§ **DIRECTIONS FOR THIS TASK**
Search the records for the string "computer" and copy every line where it turns up.

-------- PROVIDED RECORDS --------

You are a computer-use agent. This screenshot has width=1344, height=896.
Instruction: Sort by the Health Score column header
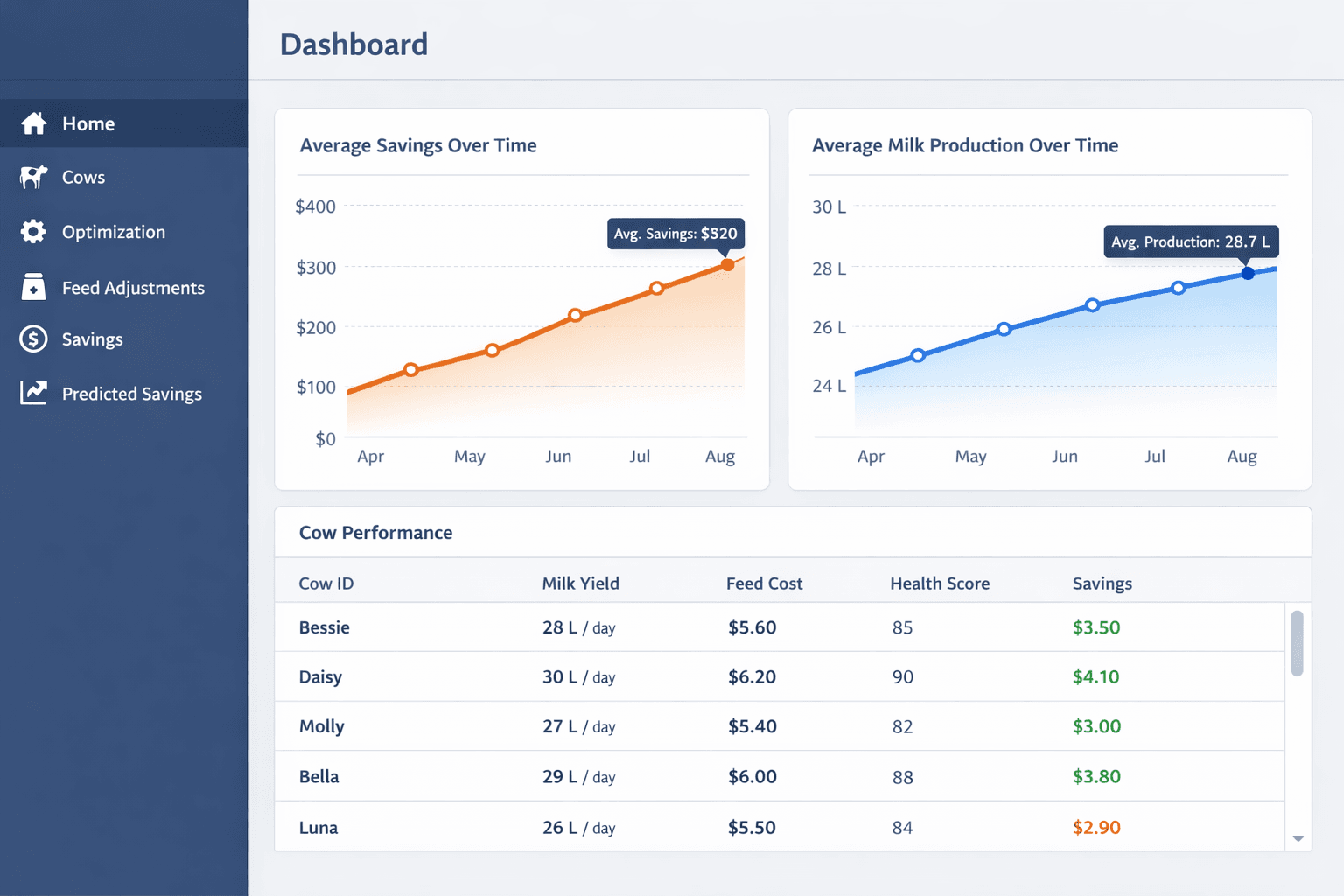(940, 583)
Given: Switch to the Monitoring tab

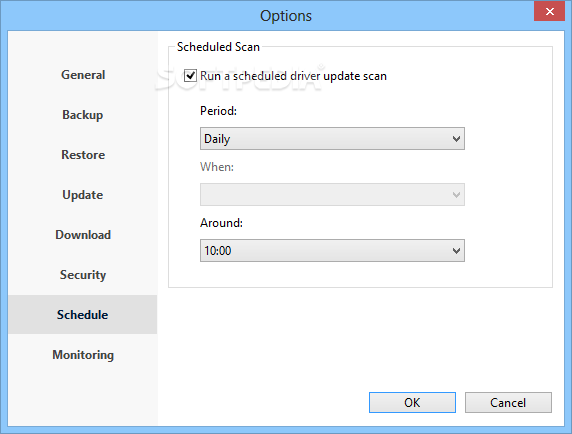Looking at the screenshot, I should (x=83, y=355).
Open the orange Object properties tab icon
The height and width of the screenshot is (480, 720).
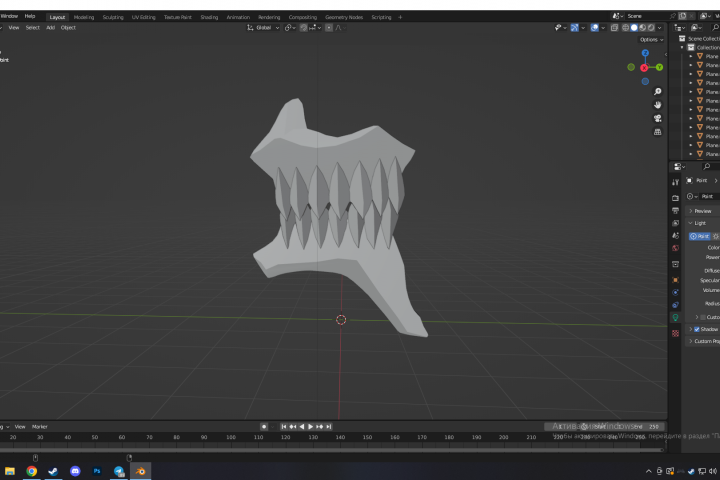(x=675, y=280)
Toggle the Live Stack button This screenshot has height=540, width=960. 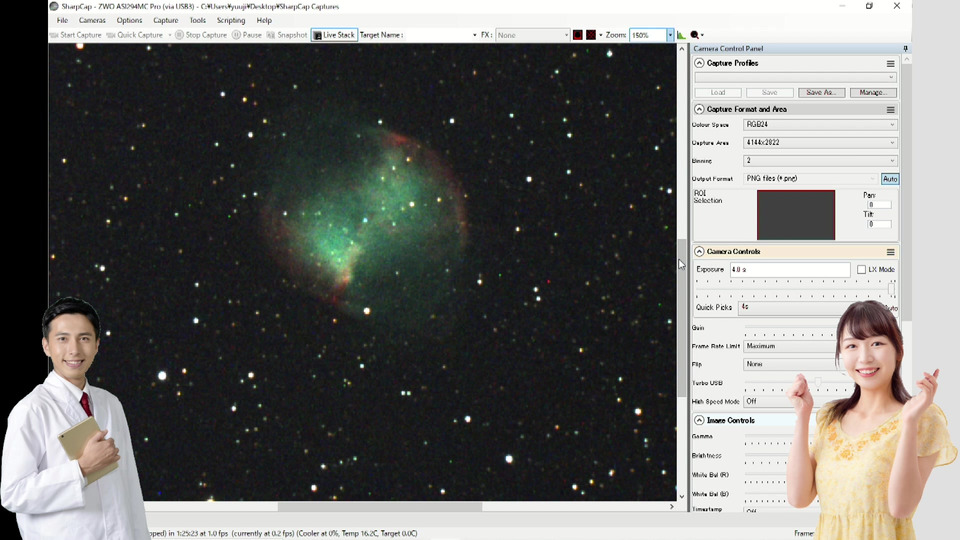tap(334, 35)
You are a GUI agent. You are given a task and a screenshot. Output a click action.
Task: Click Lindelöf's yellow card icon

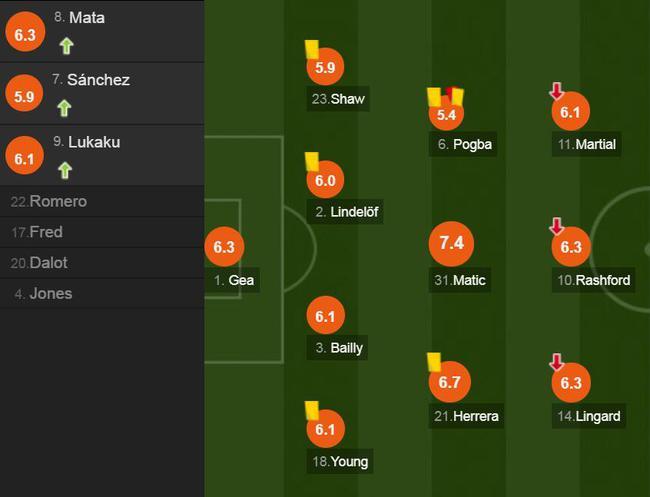(312, 161)
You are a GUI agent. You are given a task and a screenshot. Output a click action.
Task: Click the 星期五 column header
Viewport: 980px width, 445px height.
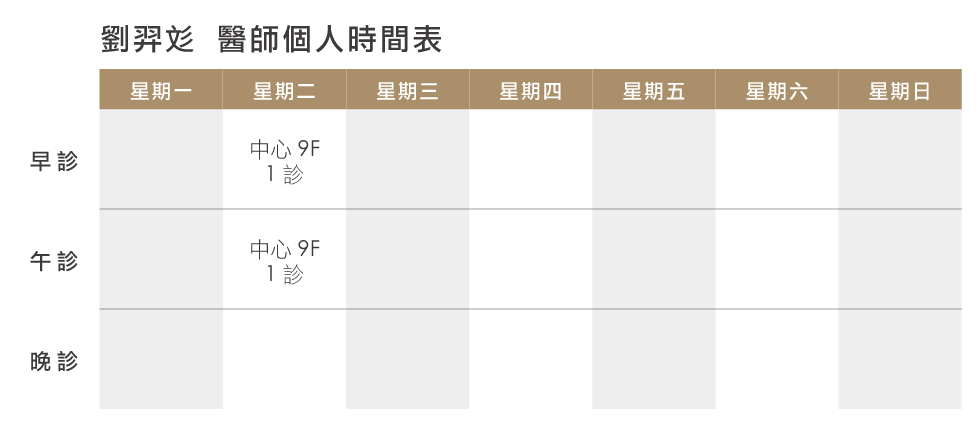[653, 92]
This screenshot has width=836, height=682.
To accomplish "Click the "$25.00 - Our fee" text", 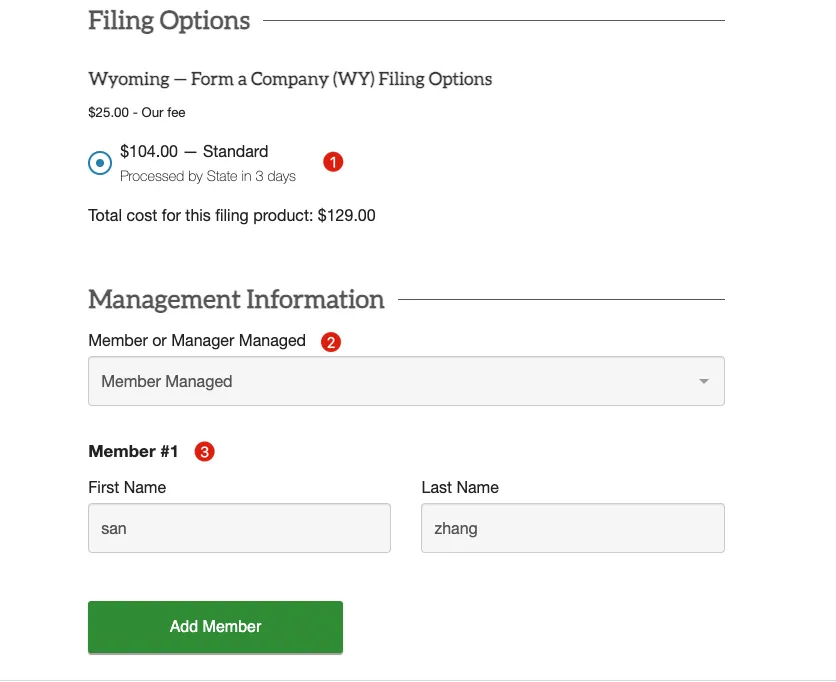I will 137,113.
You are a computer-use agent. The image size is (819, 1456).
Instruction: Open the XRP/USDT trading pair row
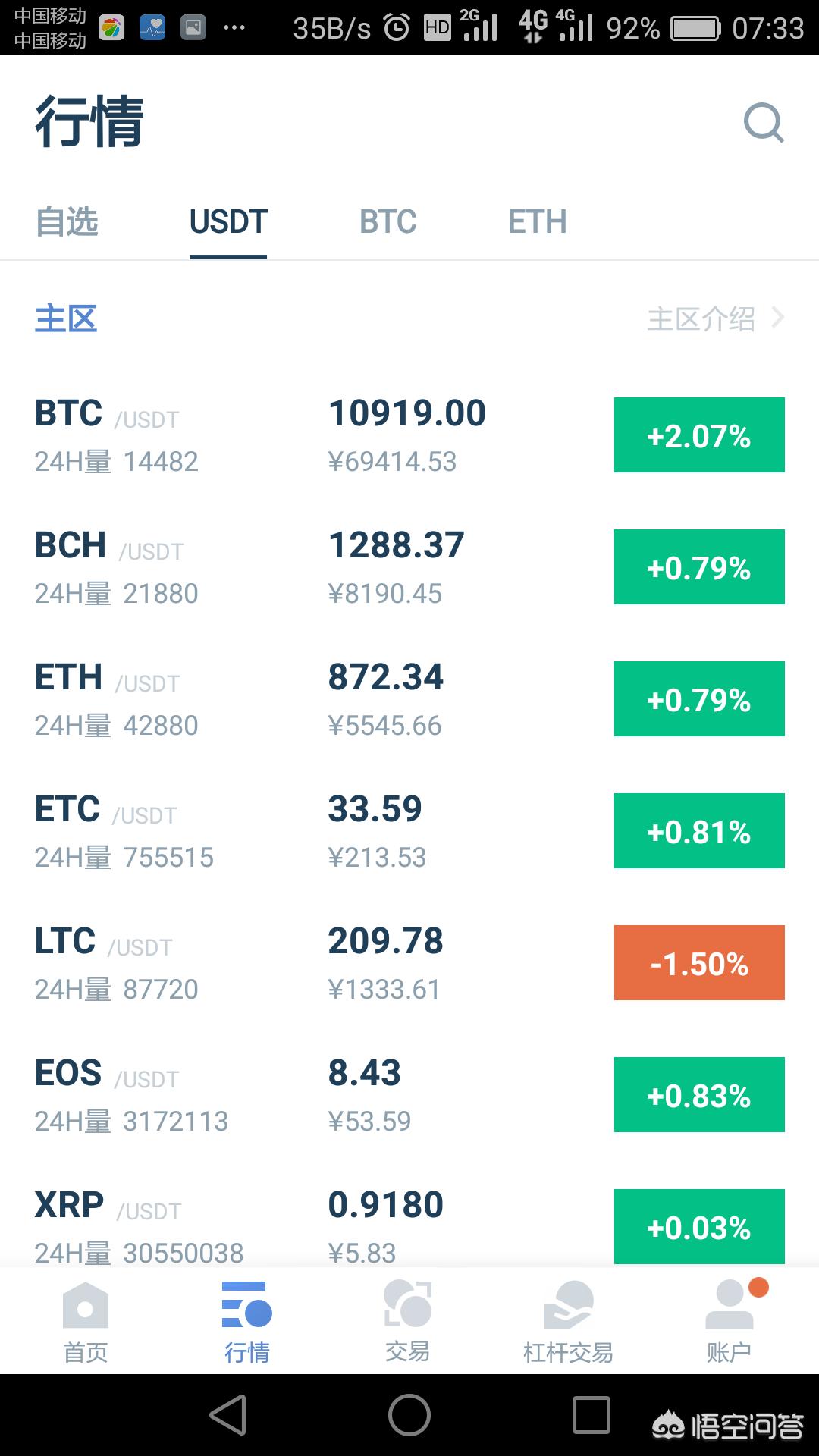coord(410,1225)
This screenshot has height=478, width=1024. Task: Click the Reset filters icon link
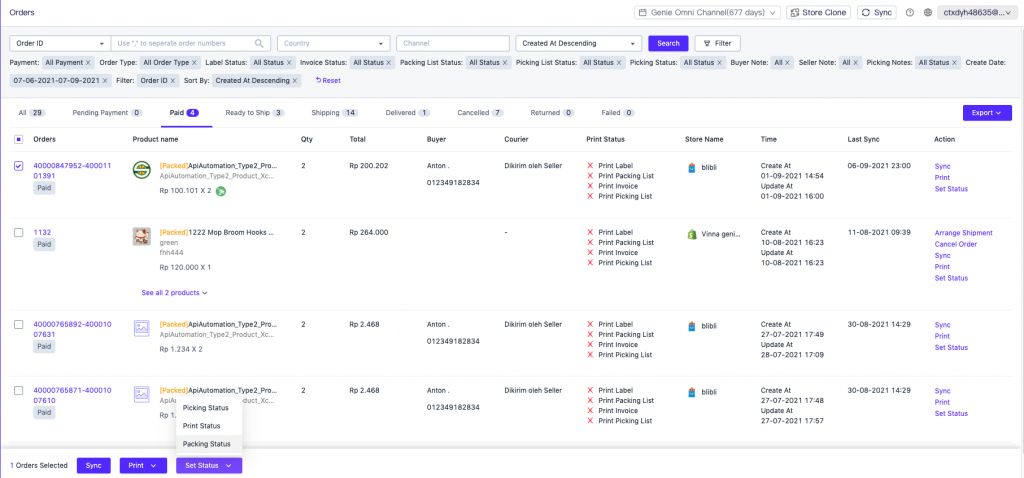327,80
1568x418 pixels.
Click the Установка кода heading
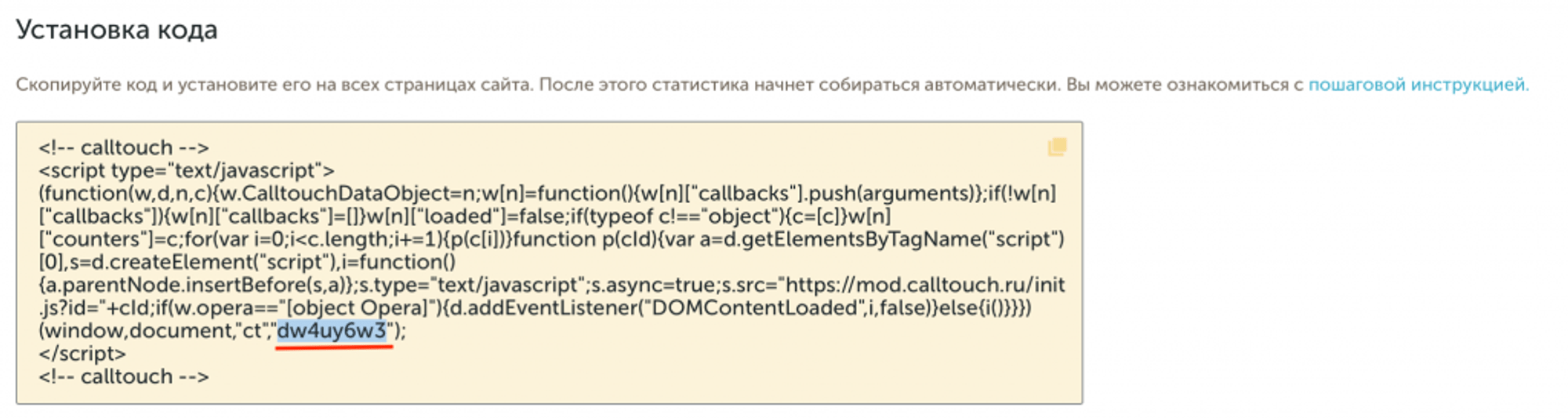click(117, 30)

--------

§ **RESULT OF THIS TASK**
You are a computer-use agent. This screenshot has width=1344, height=896.
You are a computer-use agent. The image size is (819, 1456).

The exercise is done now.